Поликарпов пожимает плечами. Он сам предложил Божко свои услуги — сделать боевой листок в одиночку, самостоятельно. «И ничуть Божко не лучше меня рисует, — обиженно думает он. — Климову просто вожжа под хвост попала. И почерк у Божко дурацкий, с загогулинами какими-то».

— На, друг, — протягивает Климову кусок сухого белого сыра Назиров. Перед этим он сдул с него крошки.

Климов не сразу тянет руку. Он смотрит на Ризо, на его сросшиеся брови, на довольную улыбку. Ему хочется сказать этому почти смешному в вечной своей готовности услужить парню какое-нибудь доброе слово, но он молчит. Ризо, улыбаясь, смотрит, как он жадно ест так неожиданно пригодившийся сыр, который неделю назад прислала мать.

— А ты? — спрашивает Климов.

— Нет, перед прыжком не ем.

— А я после прыжков только воду пью, — говорит Поликарпов. — Могу сразу ведро вылакать. Однажды у меня…

— А ты когда-нибудь прыгал? — не глядя, спрашивает Климов.

— Три раза…

— Ну и рисуй свое чучело.

— Да нет, прыгать не страшно, но все равно каждый раз теряешь пять кило. Все в пот уходит, — объясняет Поликарпов.
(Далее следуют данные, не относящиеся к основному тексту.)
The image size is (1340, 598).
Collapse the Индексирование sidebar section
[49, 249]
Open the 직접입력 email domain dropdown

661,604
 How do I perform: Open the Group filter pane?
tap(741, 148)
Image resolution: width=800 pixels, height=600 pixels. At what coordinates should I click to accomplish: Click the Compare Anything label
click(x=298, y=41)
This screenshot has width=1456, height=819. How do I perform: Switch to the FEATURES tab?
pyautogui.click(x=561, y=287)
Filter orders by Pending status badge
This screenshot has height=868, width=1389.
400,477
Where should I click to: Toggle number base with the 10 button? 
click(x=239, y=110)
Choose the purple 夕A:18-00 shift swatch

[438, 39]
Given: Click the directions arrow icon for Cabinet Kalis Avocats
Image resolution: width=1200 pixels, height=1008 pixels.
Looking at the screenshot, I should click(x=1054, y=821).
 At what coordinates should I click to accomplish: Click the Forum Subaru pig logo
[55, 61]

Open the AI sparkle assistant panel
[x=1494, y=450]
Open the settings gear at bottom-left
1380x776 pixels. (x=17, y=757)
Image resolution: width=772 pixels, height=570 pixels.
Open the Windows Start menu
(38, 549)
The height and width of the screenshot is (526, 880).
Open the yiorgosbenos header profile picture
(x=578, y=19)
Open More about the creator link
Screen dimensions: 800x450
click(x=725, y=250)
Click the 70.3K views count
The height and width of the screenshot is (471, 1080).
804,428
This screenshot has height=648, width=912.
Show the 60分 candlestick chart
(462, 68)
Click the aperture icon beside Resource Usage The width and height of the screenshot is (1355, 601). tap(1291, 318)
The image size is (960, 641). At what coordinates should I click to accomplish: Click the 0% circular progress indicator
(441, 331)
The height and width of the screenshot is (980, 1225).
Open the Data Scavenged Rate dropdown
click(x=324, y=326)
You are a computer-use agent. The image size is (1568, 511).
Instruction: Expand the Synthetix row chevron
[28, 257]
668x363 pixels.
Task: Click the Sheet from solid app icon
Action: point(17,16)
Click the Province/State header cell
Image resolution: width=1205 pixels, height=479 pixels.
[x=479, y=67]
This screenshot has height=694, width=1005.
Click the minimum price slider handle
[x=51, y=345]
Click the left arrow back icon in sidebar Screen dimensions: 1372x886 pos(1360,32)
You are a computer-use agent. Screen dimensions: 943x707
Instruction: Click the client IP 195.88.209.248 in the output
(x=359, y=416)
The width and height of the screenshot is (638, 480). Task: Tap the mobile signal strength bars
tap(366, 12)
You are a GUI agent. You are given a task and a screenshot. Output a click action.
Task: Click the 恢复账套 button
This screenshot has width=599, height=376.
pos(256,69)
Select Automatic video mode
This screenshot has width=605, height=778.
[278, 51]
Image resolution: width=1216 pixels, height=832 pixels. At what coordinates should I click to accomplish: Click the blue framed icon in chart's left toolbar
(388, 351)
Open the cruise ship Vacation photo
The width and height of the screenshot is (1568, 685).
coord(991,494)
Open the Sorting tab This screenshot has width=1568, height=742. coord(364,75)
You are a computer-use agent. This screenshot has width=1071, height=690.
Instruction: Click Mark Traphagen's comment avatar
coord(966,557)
— Зачем? — удивляется Назиров. — Я никогда не потею, я всегда сухой.

— Ну, конечно, — хихикает Поликарпов, — сам сухой, мокрые только тельник и подштанники.

Климов бросает в рот крошки с ладони, подмигивает Ризо. Тот становится за спиной Поликарпова на четвереньки, Климов несильно толкает Поликарпова в плечо, Поликарпов летит в снег.


От безделья Климов бродит около офицеров, с завистью поглядывая на их ножи — не на старый, со сломанной пружиной и разбитой пластмассовой рукояткой «вечный» стропорез Семакова, а на ножи с наборными из цветного плекса ручками, с лезвиями из нержавейки, в ножнах.

Самый красивый, конечно, у Хайдукевича. Лейтенант неторопливо расстегивает прекрасной желтой кожи ножны и пускает по кругу виденный уже десятки раз, но по-прежнему вызывающий восхищение у каждого офицера нож. Климов тоже протягивает руку, на ладони его оказывается предмет вожделения любого десантника — настоящий тяжелый норвежский охотничий нож с рукояткой из моржовой кости. Как он вообще достался лейтенанту? Климов трогает ногтем лезвие (как бритва, и острие отточено исправно), взвешивает нож на ладони (лезвие тяжелое, бросать в цель удобно), читает мелкие буковки фирмы на стали и гладит резные, из кости, щечки рукоятки.